Dynamics are linear and diagonal: $f_{t + 1} = \overset{ˉ}{A}_{t} f_{t} + \overset{ˉ}{B}_{t} η_{t}$ , with $\overset{ˉ}{A}_{t}$ and $\overset{ˉ}{B}_{t}$ formed from the same regime weights $π_{t}$ and each component diagonal. Each factor coordinate then depends only on its own history and its own innovation component, so the innovation-level ambiguity class $T$ transfers unchanged to factor trajectories—a small propagation lemma that fails as soon as the dynamics mix factors or the innovations are Gaussian. AR( $p$ ) dependence fits the same picture via standard companion-form stacking.

Observations come from $y_{t} = g (f_{t}) + ε_{t}$ with an injective MLP decoder and fixed-scale noise. Training is standard variational inference: infer innovations, roll the dynamics forward, maximize the ELBO along the Markov structure (reconstruction minus KL to the innovation prior).

What I looked at

The experiments are organized around the three concrete things partial identifiability is supposed to buy you: faithful factor recovery, well-defined interventions, and no collapse in forecast quality.

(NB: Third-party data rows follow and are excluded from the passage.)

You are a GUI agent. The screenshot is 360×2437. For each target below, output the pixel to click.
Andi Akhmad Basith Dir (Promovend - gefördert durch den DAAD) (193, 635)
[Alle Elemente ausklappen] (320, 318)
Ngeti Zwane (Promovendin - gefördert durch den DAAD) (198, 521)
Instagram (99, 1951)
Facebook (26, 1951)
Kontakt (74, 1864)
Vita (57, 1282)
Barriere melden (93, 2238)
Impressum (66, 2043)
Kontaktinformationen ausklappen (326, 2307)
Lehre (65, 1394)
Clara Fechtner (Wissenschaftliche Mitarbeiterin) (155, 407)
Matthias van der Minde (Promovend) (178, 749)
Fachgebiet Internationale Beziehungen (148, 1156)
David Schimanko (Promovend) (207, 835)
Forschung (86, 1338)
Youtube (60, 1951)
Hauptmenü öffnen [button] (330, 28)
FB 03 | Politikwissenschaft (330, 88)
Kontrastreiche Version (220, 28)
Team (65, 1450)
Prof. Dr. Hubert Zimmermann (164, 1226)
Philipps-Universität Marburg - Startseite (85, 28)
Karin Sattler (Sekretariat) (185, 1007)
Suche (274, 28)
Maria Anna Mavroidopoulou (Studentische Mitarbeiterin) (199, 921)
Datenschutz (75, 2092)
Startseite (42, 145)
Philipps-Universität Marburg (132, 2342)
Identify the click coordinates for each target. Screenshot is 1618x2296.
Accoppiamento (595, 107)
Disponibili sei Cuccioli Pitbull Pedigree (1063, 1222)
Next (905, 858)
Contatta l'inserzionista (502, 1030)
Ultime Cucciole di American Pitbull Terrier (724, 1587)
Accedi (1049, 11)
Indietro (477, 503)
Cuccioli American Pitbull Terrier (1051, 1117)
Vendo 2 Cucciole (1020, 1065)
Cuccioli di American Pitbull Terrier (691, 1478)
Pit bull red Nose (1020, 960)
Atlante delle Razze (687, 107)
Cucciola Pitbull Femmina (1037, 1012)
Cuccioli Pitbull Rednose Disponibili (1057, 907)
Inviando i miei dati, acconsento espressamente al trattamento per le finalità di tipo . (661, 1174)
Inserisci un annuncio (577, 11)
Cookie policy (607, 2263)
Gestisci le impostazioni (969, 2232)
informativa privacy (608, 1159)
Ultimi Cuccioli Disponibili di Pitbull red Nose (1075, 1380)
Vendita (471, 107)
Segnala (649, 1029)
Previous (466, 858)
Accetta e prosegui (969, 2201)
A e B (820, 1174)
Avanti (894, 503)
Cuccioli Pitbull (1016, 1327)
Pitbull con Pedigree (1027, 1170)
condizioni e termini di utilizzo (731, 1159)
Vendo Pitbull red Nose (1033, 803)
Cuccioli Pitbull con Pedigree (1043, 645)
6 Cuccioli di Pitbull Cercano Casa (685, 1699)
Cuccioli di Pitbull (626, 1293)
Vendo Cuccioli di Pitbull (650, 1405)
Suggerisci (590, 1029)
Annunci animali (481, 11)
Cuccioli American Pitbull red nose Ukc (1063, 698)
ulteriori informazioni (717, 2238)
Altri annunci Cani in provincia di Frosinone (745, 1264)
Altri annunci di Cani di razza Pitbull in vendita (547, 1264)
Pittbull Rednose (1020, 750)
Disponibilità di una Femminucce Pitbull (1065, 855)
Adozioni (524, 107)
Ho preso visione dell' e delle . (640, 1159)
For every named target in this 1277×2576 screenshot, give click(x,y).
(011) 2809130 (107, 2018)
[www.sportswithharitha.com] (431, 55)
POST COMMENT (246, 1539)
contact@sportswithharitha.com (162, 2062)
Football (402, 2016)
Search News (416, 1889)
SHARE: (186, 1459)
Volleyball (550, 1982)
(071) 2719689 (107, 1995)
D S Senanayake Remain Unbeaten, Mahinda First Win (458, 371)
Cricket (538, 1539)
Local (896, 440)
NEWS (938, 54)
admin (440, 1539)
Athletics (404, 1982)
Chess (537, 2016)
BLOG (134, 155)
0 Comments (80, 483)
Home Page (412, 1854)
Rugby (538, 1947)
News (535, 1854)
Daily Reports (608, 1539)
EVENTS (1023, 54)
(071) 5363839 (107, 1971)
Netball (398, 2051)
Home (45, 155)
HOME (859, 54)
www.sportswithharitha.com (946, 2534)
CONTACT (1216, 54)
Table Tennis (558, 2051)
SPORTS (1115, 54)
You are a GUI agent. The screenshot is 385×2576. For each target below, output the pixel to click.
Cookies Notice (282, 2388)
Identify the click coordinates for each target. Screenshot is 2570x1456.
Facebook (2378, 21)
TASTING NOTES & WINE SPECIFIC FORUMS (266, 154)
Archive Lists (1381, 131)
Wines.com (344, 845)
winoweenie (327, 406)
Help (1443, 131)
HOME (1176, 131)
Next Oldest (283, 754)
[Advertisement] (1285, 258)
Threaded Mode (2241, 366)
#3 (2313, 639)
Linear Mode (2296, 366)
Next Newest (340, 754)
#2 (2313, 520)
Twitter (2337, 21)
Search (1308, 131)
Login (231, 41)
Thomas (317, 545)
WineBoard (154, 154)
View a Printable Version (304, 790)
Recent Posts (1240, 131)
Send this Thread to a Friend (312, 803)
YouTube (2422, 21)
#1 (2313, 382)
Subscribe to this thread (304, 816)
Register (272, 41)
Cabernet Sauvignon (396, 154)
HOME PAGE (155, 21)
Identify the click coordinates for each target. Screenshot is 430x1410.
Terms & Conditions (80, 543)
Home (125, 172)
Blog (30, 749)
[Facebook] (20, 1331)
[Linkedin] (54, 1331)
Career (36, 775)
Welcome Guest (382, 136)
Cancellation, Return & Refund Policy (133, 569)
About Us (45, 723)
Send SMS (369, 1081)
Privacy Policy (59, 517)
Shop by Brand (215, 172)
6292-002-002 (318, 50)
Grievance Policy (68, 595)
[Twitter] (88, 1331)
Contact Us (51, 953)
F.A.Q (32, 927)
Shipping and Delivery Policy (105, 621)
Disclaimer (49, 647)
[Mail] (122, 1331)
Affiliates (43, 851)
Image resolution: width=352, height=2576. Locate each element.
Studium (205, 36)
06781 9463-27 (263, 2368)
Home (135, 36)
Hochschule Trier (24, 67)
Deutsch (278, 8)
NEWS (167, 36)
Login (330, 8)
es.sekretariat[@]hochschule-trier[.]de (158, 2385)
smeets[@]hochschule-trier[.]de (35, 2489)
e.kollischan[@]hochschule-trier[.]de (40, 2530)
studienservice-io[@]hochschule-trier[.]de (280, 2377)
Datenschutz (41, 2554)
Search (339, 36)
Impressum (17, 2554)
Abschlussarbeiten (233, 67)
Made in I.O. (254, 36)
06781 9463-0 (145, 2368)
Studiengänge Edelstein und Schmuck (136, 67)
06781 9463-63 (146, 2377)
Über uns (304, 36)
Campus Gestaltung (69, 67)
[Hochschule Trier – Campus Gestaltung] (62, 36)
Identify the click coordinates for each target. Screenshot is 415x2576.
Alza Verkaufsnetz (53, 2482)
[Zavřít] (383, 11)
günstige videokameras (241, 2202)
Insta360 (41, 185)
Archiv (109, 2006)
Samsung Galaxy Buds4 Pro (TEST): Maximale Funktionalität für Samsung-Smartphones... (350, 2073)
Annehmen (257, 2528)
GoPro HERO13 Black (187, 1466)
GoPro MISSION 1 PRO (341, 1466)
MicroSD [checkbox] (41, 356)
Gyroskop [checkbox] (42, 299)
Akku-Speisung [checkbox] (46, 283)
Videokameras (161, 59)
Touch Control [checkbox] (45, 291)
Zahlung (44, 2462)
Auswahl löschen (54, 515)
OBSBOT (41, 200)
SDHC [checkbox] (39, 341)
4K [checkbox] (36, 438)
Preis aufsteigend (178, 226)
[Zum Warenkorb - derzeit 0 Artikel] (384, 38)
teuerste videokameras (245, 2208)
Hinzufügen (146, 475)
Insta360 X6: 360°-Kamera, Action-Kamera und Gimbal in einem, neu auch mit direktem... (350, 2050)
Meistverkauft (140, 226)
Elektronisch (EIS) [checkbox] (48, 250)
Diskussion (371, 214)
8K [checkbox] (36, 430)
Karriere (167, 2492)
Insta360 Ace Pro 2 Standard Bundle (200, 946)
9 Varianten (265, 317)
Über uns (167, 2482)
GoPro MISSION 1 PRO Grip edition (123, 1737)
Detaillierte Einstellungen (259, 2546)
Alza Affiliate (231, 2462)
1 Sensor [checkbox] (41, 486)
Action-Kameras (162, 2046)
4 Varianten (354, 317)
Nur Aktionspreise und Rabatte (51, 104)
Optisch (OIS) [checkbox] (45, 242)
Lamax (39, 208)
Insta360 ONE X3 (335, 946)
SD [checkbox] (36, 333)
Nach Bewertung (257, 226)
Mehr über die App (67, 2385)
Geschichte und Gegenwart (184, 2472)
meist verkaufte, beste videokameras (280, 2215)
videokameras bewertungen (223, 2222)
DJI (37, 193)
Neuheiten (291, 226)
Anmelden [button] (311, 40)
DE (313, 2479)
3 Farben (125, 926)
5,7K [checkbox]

Synthetic factor recovery. On a dynamic DGP (AR dynamics driven by innovations, $T = 200$ , $N = 20$ , $r = 5$ , ten seeds), iVDFM gave the highest mean correlation (MCC $\approx 0.65$ ) and trace- $R^{2}$ ( $\approx 0.82$ ) versus DDFM, iVAE, VAE, and DFM. On a static iVAE-style DGP, plain VAE was the strongest baseline and iVDFM merely matched iVAE on MCC. The dynamic-vs-static gap is where the identification signal lives: temporal innovation structure is what iVDFM exploits, so it is the regime where the mechanism is active.

Side-by-side scatterplots of recovered versus ground-truth factors on the dynamic DGP for iVDFM, DDFM, iVAE, VAE, and DFM, with per-factor correlations annotated. — Factor recovery on the dynamic DGP: recovered vs. ground-truth factors after MCC matching, with iVDFM at the top of the row.

Synthetic interventions. On synthetic SCMs, $d o$ -interventions on innovation components give model-implied impulse responses that we can compare against ground truth (IRF-MSE, sign accuracy, IRF correlation). On the base (linear) and regime SCMs, IRF errors stay bounded and sign and correlation are workable; on the chain SCM—whose dynamics violate the diagonality assumption—IRF-MSE roughly doubles and sign/correlation fidelity drops. That is exactly the failure mode the propagation lemma predicts: cross-factor interactions break the carry-through of $T$ , so chain-style structures point to richer transition models as the natural relaxation.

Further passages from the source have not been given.